Verificamos que há a tentativa de ser adotado, por parte do direito positivo, tanto quanto possível, modalidades de julgamento no círculo dos Tribunais Superiores que alcancem uniformização de soluções judiciais caracterizadas por efeitos de massa, a exemplificar citamos a possibilidade de julgamento de processos repetitivos pelos juízes de primeiro grau (art. 285-A), a força da súmula impeditiva de recursos (art. 518, § 1º), repercussão geral do recurso extraordinário (arts. 543-A e 543-B) e a obrigatoriedade da súmula vinculante.

Outras normas vieram com o escopo de se efetivar a celeridade processual, dentre as principais anotamos a Lei 11.187/05, que reformou o procedimento dos agravos, a Lei 11.232/06, que modificou a execução de título judicial em fase do processo de conhecimento, a Lei 11.382/06, que aperfeiçoou a execução de título executivo extrajudicial e a Lei 11.419/06, que instituiu e normatizou o processo eletrônico.

Não há discordância de que o art. 543-C introduziu no CPC um novo procedimento recursal. Urge, em razão desse quadro modificativo, buscar a fixação da sua natureza jurídica, a fim de enquadrá-lo no contexto recursal instituído pelo nosso ordenamento jurídico processual formal. A doutrina está a perguntar, em primeiro plano, se o art. 543-C é um procedimento de uniformização de jurisprudência ou de julgamento vinculado, análogo às súmulas vinculantes.

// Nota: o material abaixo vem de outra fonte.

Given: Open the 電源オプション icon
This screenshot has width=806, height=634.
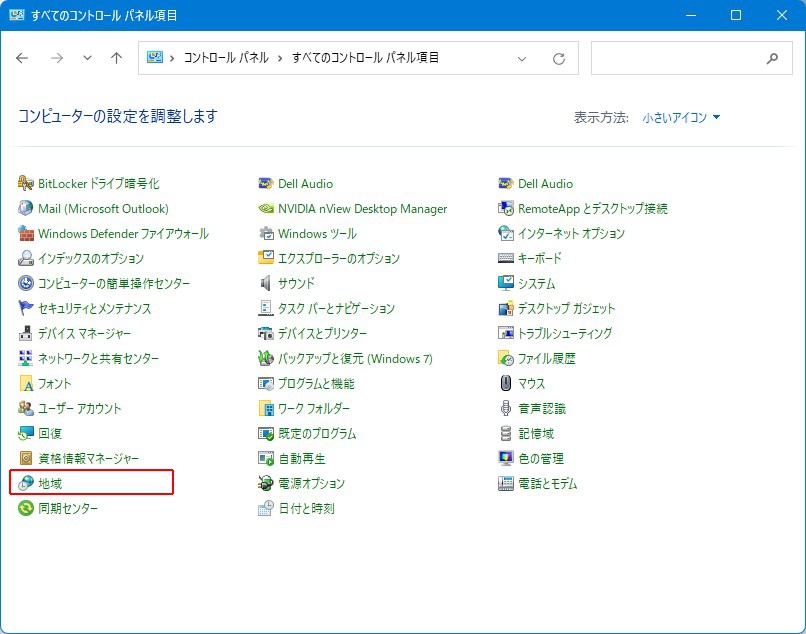Looking at the screenshot, I should 266,484.
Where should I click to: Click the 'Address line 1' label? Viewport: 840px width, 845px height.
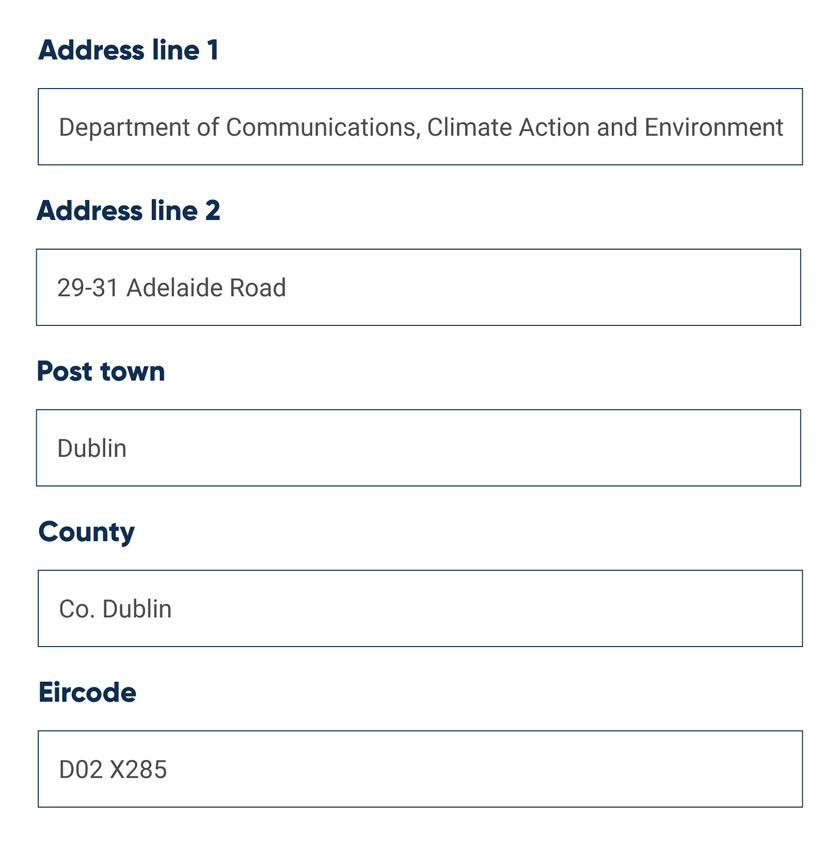pyautogui.click(x=130, y=50)
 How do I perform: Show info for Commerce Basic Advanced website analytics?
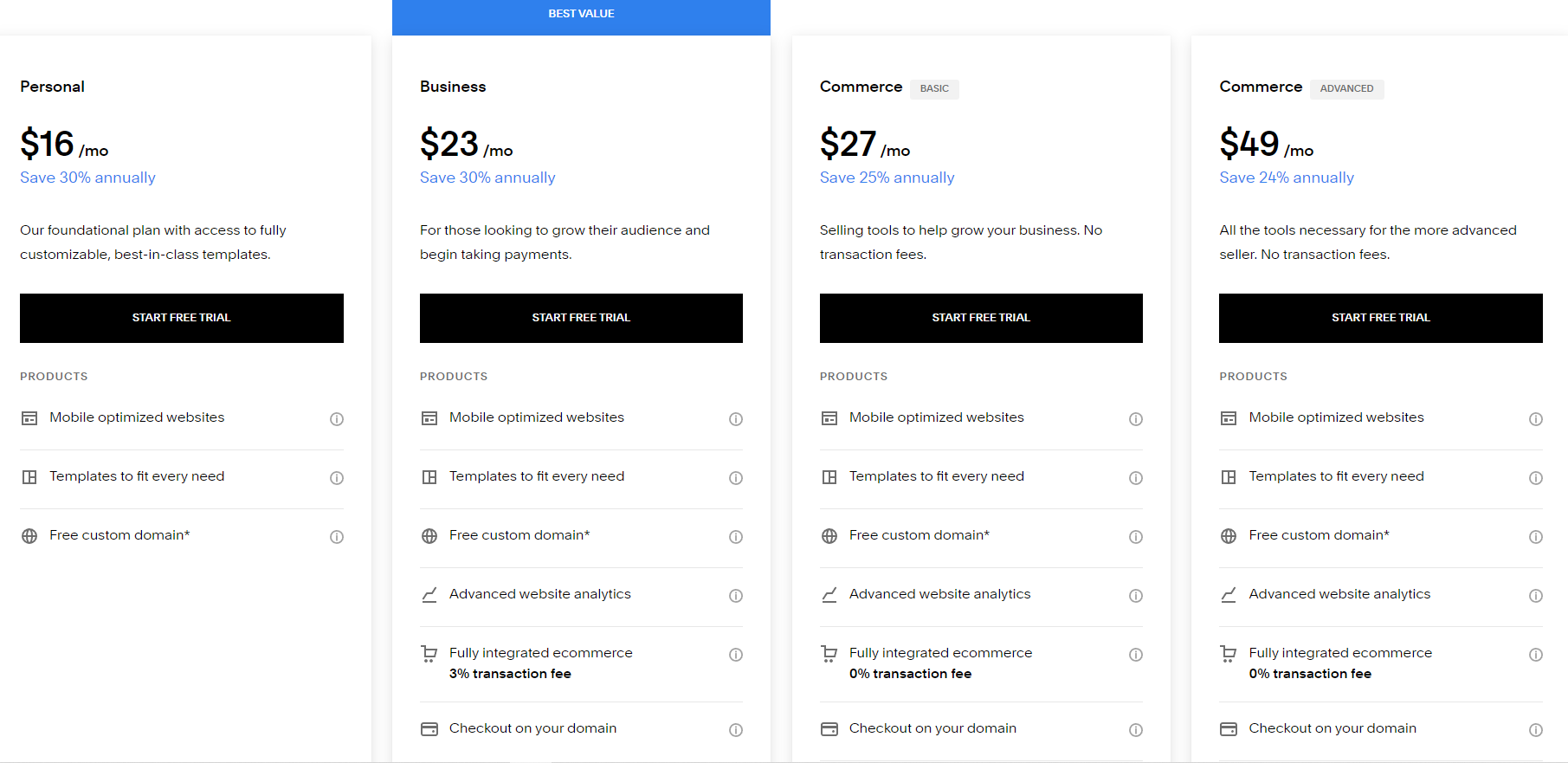[x=1136, y=596]
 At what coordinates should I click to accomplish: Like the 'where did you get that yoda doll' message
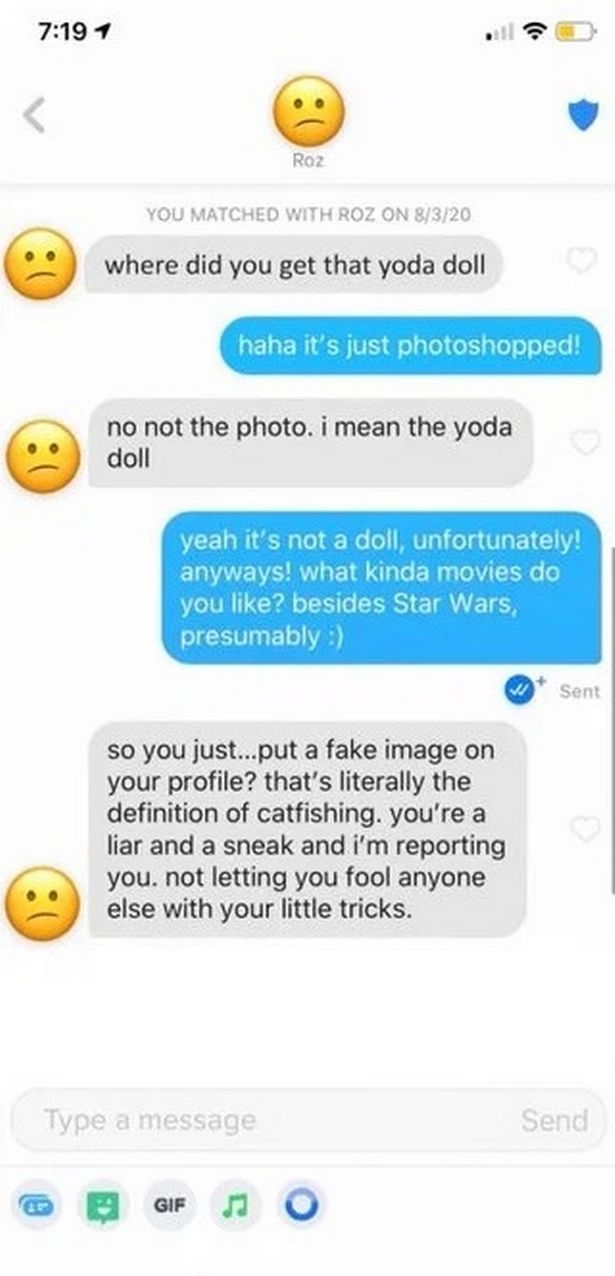tap(581, 262)
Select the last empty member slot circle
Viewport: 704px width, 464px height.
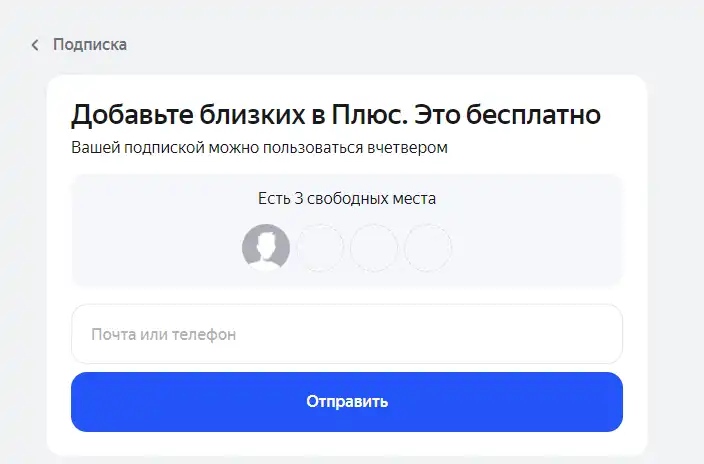[x=428, y=247]
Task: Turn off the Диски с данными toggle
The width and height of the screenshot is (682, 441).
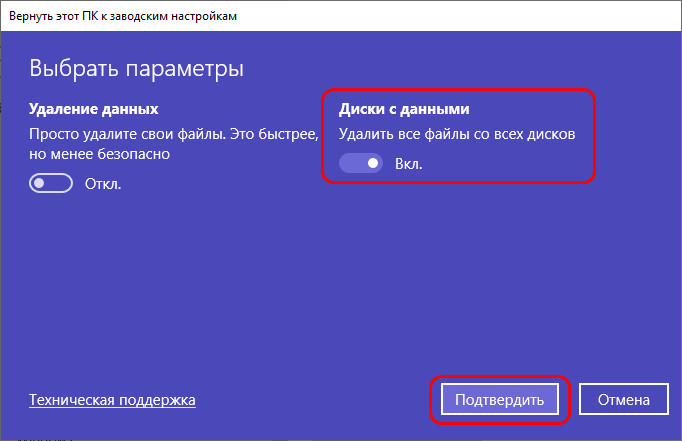Action: coord(361,163)
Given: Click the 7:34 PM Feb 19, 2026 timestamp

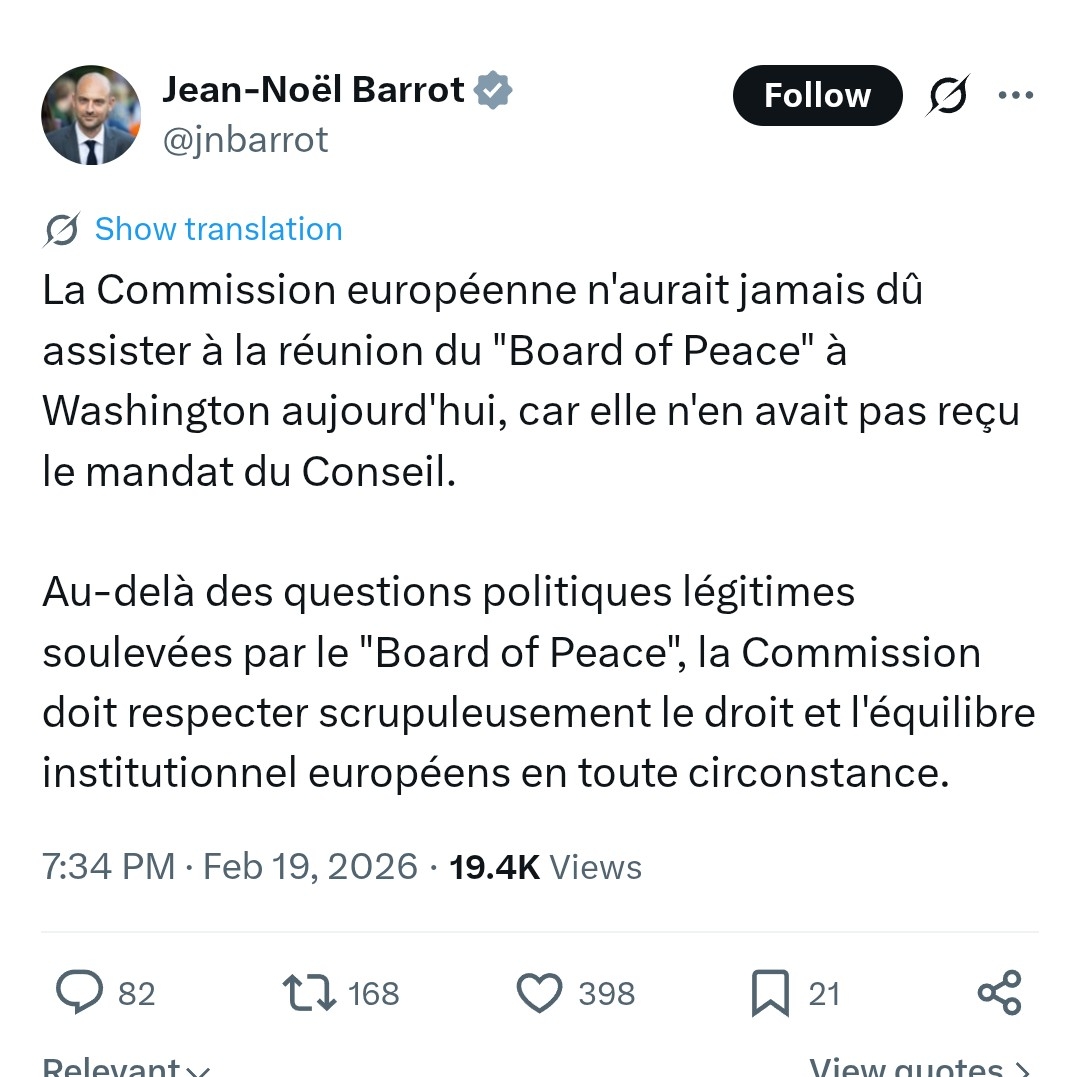Looking at the screenshot, I should [x=230, y=866].
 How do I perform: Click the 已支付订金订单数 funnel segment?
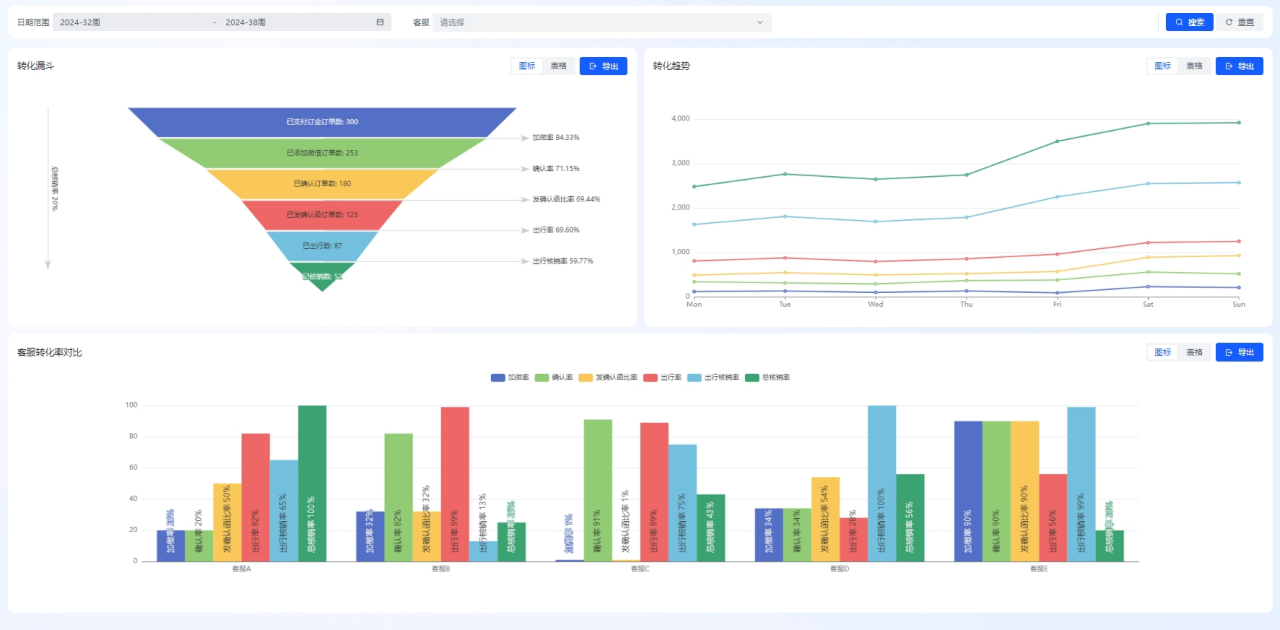click(322, 122)
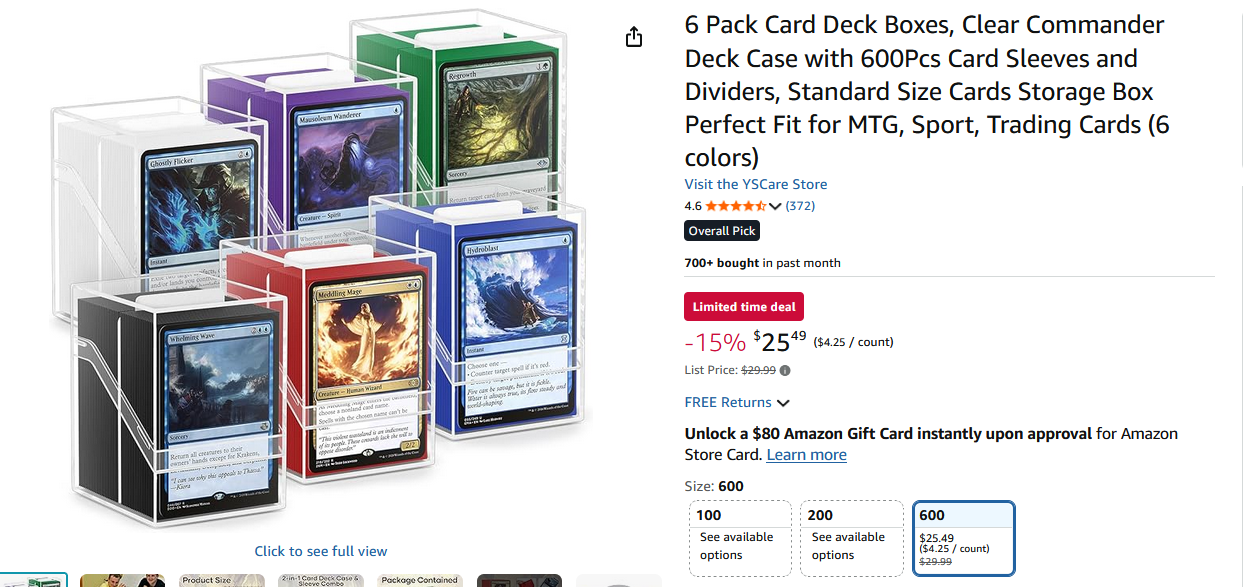
Task: Visit the YSCare Store link
Action: point(756,184)
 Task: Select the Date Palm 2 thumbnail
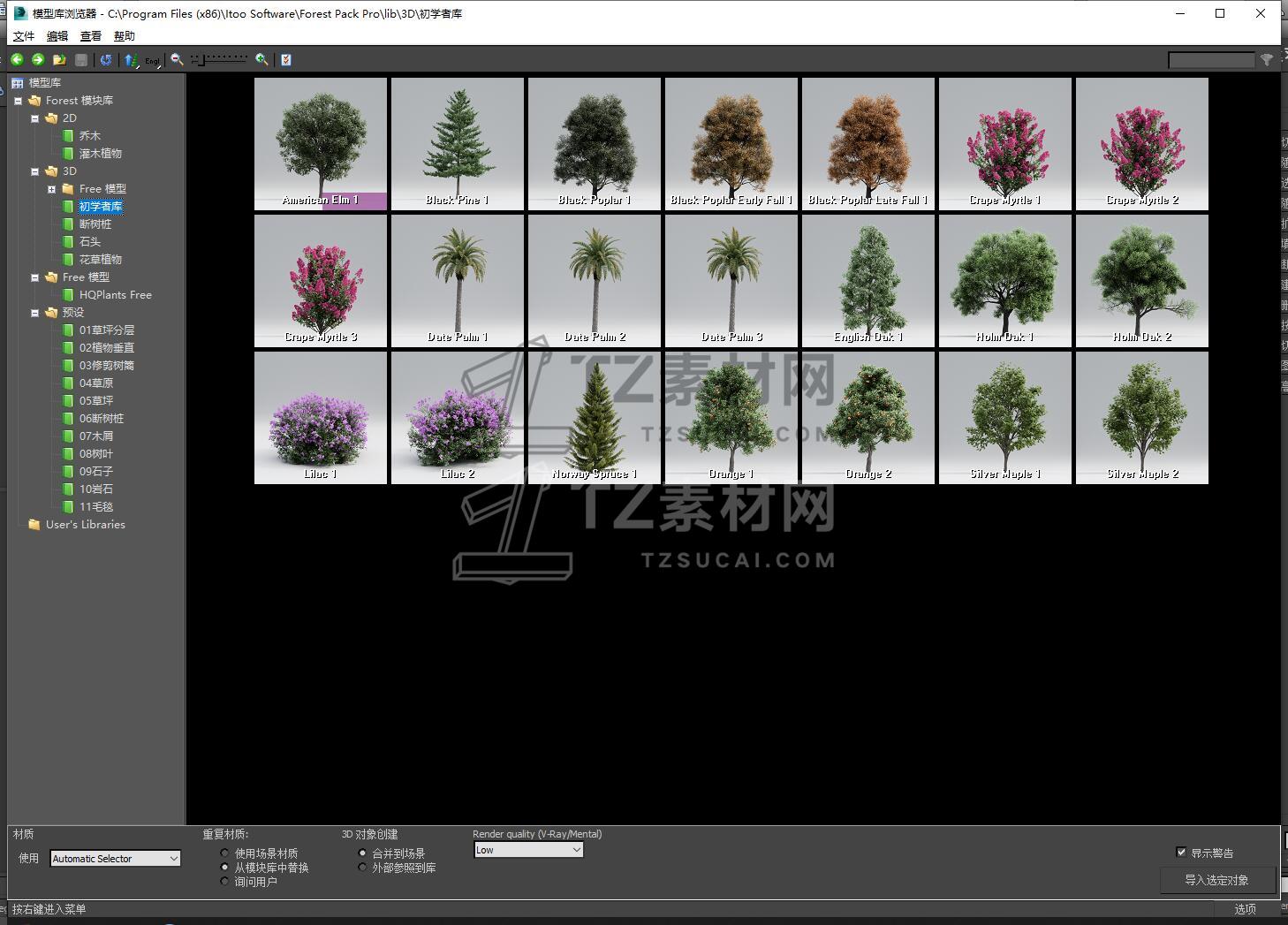tap(595, 281)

Marcos Luiz da Silva, advogado da União, em "Julgamento de recursos repetitivos no âmbito do STJ. Alterações instituídas pela Lei nº 11.672/2008"1, opinando a respeito, toma o seguinte posicionamento:

Ainda que estejamos apenas no princípio desse debate, nos parece que tal procedimento guarda grande semelhança com o instituto das ‘súmulas vinculantes’, na medida em que determina a adoção do julgado pelo STJ, com a denegação dos recursos que contrariem o entendimento estabelecido pela Corte. Nesse aspecto, a decisão do STJ ganha força de vinculação com relação aos demais Recursos Especiais em tramitação na Corte, de modo a que os demais relatores não tenham mais a autonomia para julgar os recursos, e tenham que se amoldar, de forma impositiva, ao entendimento adotado pela Corte.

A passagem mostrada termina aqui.